Solar flares are powerful bursts of X-ray electromagnetic radiation, usually emitted from sunspots with intense magnetic energy. These flares are often released at the same time as eruptions of solar plasma, known as coronal mass ejections or CMEs.

The solar flare recorded on the Sun was rated as “X1.08,” meaning it ranks at the weaker end of the strongest flares that the sun produces. X-class flares only occur around 10 times each year.

“Solar flares are classified according to how bright they are in the soft X-ray part of the spectrum,” Gonzalo José Carracedo Carballal, an astrophysics researcher at the Instituto Nacional de Técnica Aeroespacial in Madrid, Spain, previously told Newsweek.

“The weakest are the A-class flares, followed in intensity by the B-class, C-class, M-class—these are ‘moderate’—and the X-class,” he said.

Within each class, the solar flares are classed on a scale between 1 and 9, with only X-class flares being able to go above a score of 9. Each class represents a flare 10 times stronger than the previous number, with an X1 flare being 10 times more powerful than an M1, and 100 times more powerful than a C1.

This solar flare was triggered after a plasma plume hit the sunspot, with the hot magnetized gas stimulating the flare to burst forth.

While A, B, and C-class flares usually have weak effects on the Earth, M-class flares can cause brief radio blackouts, and X-class flares can lead to more extensive and longer-lasting blackouts and radiation storms, impacting satellites and communication systems.

The reason that these flares cause radio blackouts is because they ionize the Earth’s ionosphere. High-frequency radio waves rely on the ionosphere to bounce signals between the sender and the receiver—if it’s been ionized, these radio waves are instead degraded or are completely absorbed.

“The emissions of X-rays ionize the lower ionosphere (the D-region, at altitudes close to 80-90 kilometers) (50-56 miles), which actually absorbs [high frequency] radio waves, thereby stopping them from continuing up to the higher ionosphere where they get bounced back towards the ground,” Brett Carter, an associate professor in space physics at RMIT University in Australia, told Newsweek in December.

“This absorption effectively causes the ‘radio blackout’…because the signals don’t reach their intended target(s).”

The main industry affected by these blackouts is civil aviation, as these aircraft usually use long-range communications over large remote areas or oceans with no ground-based radio networks.

“High-frequency is a primary method for aircraft in these areas to communicate with air traffic control.

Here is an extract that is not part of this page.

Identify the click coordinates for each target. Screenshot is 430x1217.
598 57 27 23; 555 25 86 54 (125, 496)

For example, flights over the North Atlantic will communicate with oceanic air traffic control centers provided by Canada, Iceland and U.K./Ireland,” Mike Hapgood, a space weather scientist at the STFC Rutherford Appleton Laboratory in the United Kingdom, previously told Newsweek.

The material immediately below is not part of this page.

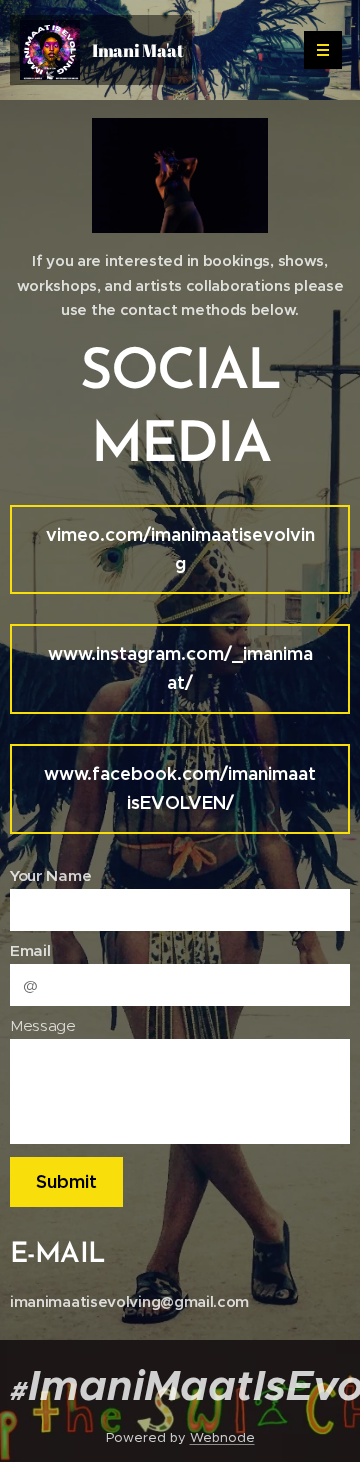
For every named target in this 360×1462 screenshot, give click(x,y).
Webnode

“Many aircraft also have satcom as backup, but high-frequency is mandatory as part of international agreed procedures. So high-frequency blackouts can disrupt those links, but in general only for a few tens of minutes, so the industry can work around that disruption. These blackouts will not affect take-off and landing as aircraft will then use short-range VHF radio links.”

Luckily, this solar flare was relatively weak even for an X-class flare, and the effects lessened after a short time.

The largest and most powerful flare in recorded history is thought to have been the 1859 Carrington Event, which led to bright auroras and even fires in some telegraph stations. An equivalent flare today may cause widespread and expensive impacts to the electrical grid.

“An event similar to the Carrington Event happening today could result in between $0.6 and $2.6 trillion in damages to the U.S. alone, according to NASA spaceflight,” Rami Qahwaji, a visual computing professor at the University of Bradford, previously told Newsweek.